Un lungo incontro a più riprese, ben reso dalla regia che gioca coi suoni del ring, in cui i due si studiano, si saggiano, si azzuffano, a tratti, per poi tornare ai propri angoli; e di nuovo il gong di un altro round e di un altro ancora, in un crescendo, che mescola allenamenti e vita, sodalizi lavorativi e scaramucce affettive, perché “la box e la vita sono la stessa cosa”, dice Raffaele. Certo, ciascuno dei due è un mondo ed ha un mondo attorno a sé. Così se la cugina/segretaria di Giudy costantemente le ricorda quella vita “normale” – di moglie e di madre -, che a lei non è data, specularmente il giovane rampante e multy tasking datore di lavoro di Raffaele e il collega suo coetaneo, ma anche il figlio o la ex moglie, ci parlano del complicato equilibrismo, entro cui è costretto a giostrarsi l’uomo, fra sconforto ed euforici scoppi di disarmante entusiasmo. Fino alla fine: un epilogo se non scontato, quanto meno prevedibile, una volta delineata la cifra di combattenti, sì, ma di quelli a testa bassa e a muso duro, per i quali difficilmente potrà mai brillare altro che la luce di una normalità sudata e che non fa sconti.
E come si rende tutto ciò sulla scena? La regia di Paola Manfredi sceglie di farlo entro le corde scarlatte di un ring, in cui costantemente ambientare il dipanarsi della vicenda. Cavalcando la metafora boxe e vita già sapientemente modulata da una scrittura di scena attenta nel pescare dall’ambito semantico del pugilato così come da quello speculare del business, i due s’incontrano, scontrano, vivono ed evolvono entro quel perimetro. E’ un cambio d’abiti, continuo e a vista del pubblico, a segnalarci il cambio di scena, mentre la frontalità quasi costante degli attori alla platea suggerisce un’incomunicabilità di fondo, che travalica i goffi tentativi d’approccio reciproci e le scaramucce spesso più virtuali e a colpi di mail, evitando quel contatto fisico che ci si aspetterebbe da due lottatori corpo a corpo. E’ che non è così: non sono certo figure eroiche o agonistiche, i due protagonisti; due antieroi, semmai, in senso moderno, ciascuno trincerato nella propria grammatica, efficacemente restituita da un mix sound che, riproducendo i suoi del ring, dell’invio della mail, o della vibrazione del cellulare, con meccanismo mentale primordiale immediatamente ci trasportano a quelle realtà. La parola è scelta, precisa, a tratti ironica, divertente e poetica, anche se scorre via leggera, senza troppo indugiare su una complessità psicologica, più spesso accennata, che indagata. Quasi sempre i coprotagonisti vengono evocati attraverso l’irrompere di una telefona: giusto poche battute ed ecco che reazioni inconsulte dell’uno o dell’altra ne tratteggiano ancora un altra faccia. Mirabile il “pas à deux”, in cui, quasi alla fine, le telefonate dei due s’intersecano con una precisione di scrittura tale da farle confluire come in una comunicazione unica: rispondendo al destinatario è come se ciascuno rispondesse anche all’altro, in un fraseggio che sembra un canto di corteggiamento destinato a confluire in un assolo a due voci.

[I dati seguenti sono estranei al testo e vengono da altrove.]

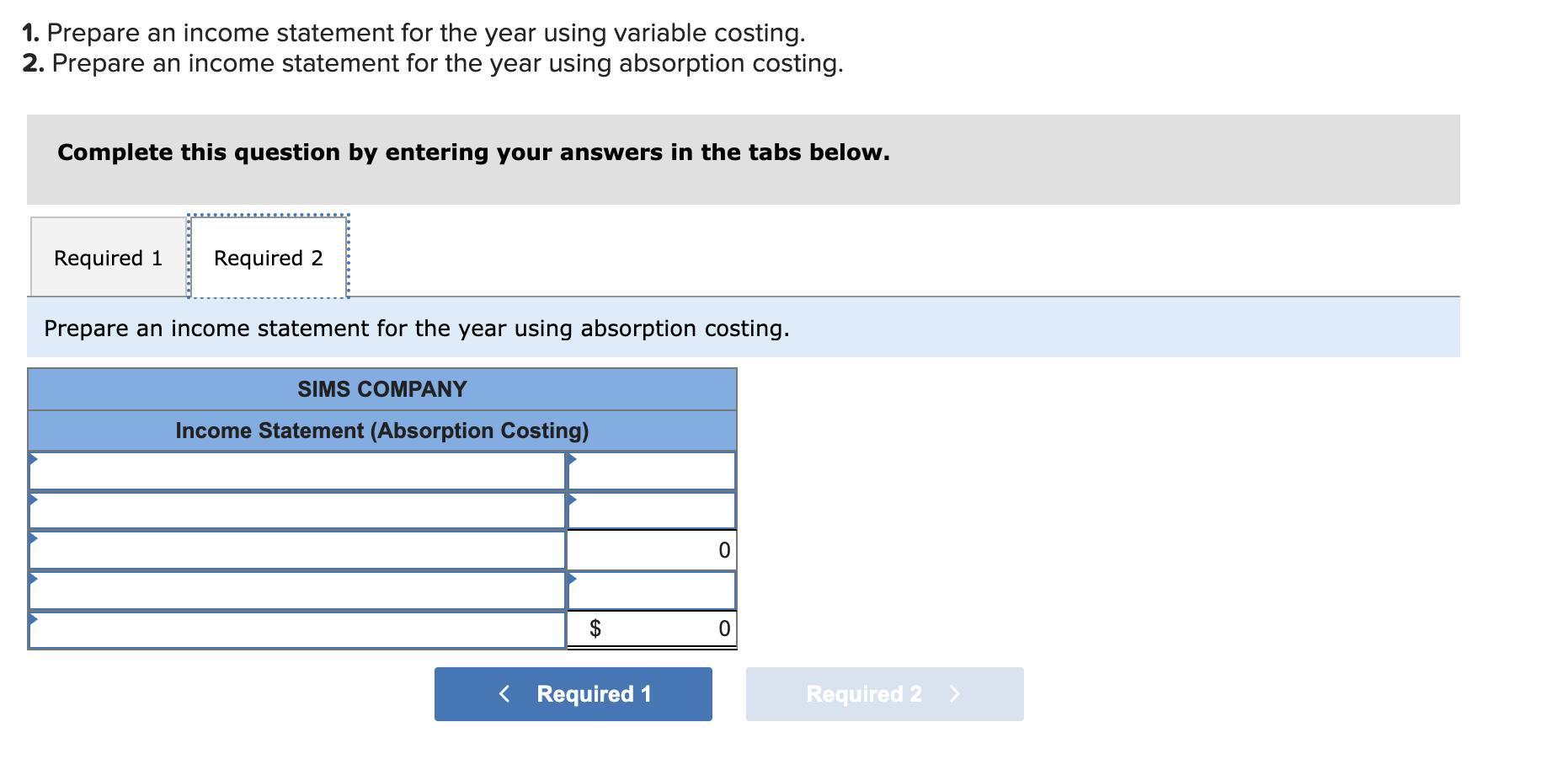Click the total cell showing $ 0
The width and height of the screenshot is (1568, 770).
click(665, 628)
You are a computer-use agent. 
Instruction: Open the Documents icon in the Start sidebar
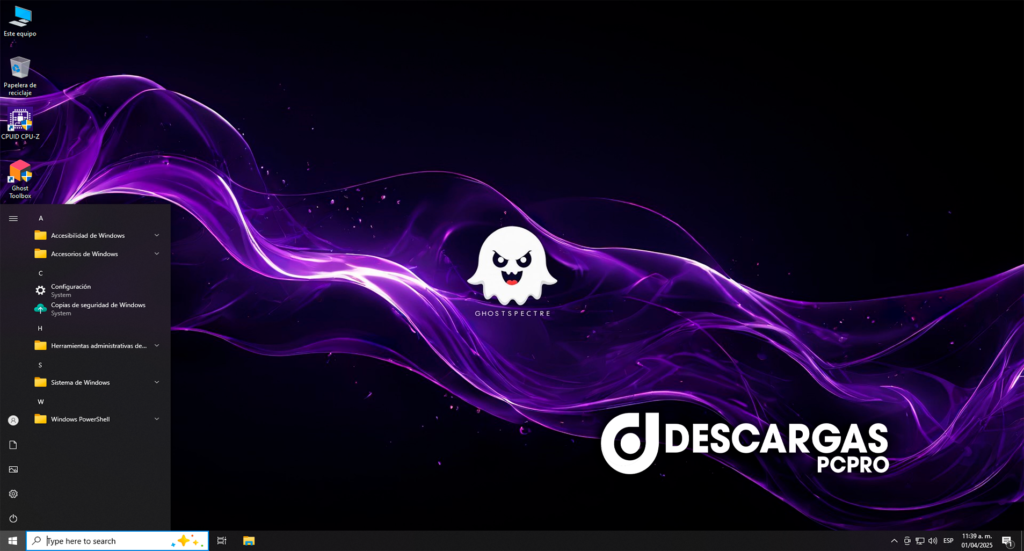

Ma forse sono troppo lontani, in fondo, questi due combattenti. Troppo distratti, inefficaci e profondamente spauriti al punto da risultare solipsistici. Sempre a un passo soltanto dal buttare il cuore oltre l’ostacolo, se sono sì disposti a rischiare sul piano professionale, non così su quello affettivo, dove indugiano, rimandano, ritardano, sviano, lasciano che ritmo e tensione sfumino, in un rosario di occasioni mancate. In scena recitano Lilli Valcepina e Giorgio Branca ad avere l’onere d’incarnare questi due e forse quella generosa imprecisione vitale ne contagia un po’ la performance.